▶ _INPUT FOR THIS TASK_
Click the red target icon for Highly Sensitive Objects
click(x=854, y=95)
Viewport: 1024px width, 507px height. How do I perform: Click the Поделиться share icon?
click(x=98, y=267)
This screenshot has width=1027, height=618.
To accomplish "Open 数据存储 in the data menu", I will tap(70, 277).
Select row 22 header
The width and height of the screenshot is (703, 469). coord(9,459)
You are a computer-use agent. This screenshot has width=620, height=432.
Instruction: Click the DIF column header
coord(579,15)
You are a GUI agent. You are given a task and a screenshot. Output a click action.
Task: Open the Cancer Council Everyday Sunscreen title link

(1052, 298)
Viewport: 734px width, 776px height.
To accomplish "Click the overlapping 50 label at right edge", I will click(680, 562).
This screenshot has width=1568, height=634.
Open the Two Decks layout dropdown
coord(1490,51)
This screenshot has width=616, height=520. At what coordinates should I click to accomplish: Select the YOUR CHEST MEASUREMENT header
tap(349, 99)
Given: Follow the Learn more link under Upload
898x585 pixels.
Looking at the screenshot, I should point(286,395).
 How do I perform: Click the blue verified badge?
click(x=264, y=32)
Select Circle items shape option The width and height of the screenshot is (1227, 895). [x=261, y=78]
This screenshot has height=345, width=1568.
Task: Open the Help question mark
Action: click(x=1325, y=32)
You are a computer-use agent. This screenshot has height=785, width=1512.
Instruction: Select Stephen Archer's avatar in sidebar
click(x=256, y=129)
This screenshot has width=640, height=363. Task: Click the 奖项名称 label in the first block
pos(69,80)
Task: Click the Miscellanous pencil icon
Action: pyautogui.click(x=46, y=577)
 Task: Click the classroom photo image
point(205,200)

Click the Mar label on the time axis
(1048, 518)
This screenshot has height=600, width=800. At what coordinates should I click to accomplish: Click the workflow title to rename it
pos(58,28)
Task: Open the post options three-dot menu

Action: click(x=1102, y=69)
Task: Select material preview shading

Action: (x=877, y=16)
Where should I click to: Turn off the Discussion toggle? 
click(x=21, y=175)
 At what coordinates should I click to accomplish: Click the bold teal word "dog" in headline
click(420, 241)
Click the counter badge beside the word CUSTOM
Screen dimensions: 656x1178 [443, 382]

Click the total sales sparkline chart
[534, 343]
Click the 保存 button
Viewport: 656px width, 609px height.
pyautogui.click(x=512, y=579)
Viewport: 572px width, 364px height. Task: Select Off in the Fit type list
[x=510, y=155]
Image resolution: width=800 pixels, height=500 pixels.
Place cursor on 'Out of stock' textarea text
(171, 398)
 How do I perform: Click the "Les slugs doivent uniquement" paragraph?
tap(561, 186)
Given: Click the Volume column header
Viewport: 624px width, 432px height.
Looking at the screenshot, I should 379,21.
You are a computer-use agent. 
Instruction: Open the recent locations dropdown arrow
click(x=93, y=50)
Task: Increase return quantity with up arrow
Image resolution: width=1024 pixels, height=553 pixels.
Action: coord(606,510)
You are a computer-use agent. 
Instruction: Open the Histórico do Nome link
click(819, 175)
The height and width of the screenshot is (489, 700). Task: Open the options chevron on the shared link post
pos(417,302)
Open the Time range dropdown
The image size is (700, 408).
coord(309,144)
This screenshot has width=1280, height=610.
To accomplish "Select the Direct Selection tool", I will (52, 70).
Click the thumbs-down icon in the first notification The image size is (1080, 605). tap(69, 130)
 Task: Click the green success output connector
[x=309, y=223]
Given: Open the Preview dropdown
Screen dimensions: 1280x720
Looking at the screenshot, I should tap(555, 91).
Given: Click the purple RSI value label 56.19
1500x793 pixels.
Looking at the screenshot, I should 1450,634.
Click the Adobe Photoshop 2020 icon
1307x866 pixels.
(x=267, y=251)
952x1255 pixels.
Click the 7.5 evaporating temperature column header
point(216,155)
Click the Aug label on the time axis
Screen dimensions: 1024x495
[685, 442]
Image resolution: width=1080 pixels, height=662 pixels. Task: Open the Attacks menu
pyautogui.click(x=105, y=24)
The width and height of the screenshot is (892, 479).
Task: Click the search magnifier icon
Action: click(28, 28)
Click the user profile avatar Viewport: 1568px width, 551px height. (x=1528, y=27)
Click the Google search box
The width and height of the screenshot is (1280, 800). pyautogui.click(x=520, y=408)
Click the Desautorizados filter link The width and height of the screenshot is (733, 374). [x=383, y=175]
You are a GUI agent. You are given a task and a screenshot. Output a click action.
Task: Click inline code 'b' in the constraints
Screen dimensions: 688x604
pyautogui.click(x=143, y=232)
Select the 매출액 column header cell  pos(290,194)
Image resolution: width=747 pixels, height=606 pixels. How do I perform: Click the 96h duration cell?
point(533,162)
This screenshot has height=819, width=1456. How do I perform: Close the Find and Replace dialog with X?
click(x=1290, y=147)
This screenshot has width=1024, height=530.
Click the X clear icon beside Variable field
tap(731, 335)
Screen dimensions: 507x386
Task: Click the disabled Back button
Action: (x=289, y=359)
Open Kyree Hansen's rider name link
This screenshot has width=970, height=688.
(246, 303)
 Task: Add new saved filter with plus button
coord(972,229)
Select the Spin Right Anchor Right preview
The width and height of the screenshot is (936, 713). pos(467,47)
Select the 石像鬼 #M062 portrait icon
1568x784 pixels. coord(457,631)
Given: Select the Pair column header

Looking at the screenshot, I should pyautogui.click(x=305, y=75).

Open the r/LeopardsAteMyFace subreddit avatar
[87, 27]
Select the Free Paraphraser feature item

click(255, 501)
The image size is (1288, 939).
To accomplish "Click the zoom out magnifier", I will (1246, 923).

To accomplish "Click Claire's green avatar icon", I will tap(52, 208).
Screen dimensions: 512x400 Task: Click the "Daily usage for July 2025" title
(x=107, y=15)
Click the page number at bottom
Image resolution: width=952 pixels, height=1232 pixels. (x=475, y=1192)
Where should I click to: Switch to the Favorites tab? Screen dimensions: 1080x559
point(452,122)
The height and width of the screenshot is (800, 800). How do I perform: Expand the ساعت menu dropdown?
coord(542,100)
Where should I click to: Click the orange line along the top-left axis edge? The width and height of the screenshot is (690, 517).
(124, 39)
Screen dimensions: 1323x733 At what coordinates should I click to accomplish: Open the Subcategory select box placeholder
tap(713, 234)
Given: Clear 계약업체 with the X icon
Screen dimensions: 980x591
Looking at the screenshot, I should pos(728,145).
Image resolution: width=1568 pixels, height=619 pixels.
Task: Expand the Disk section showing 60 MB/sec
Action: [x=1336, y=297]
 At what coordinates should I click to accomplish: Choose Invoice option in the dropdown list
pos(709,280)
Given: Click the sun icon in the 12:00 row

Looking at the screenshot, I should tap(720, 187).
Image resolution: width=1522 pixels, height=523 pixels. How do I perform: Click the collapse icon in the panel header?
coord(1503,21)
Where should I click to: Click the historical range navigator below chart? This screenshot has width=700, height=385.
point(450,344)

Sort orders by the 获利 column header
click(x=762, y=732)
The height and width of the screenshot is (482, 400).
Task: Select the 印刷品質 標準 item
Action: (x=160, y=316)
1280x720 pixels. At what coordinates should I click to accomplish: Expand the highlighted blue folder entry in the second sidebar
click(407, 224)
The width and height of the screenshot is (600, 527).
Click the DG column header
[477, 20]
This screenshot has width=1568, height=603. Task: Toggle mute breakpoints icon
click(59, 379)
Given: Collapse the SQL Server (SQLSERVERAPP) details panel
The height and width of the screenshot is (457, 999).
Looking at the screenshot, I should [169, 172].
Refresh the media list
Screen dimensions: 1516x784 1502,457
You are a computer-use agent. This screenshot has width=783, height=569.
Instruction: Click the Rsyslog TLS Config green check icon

▶ _WORK TASK_
Return, word for word, every line from the top of the entries down to the line that holds "This screenshot has width=1027, height=618.", both included.

▶ _SOLUTION TO THIS TASK_
Click the red target icon for Highly Sensitive Objects
click(x=854, y=95)
Viewport: 1024px width, 507px height. How do I perform: Click the Поделиться share icon?
click(x=98, y=267)
This screenshot has width=1027, height=618.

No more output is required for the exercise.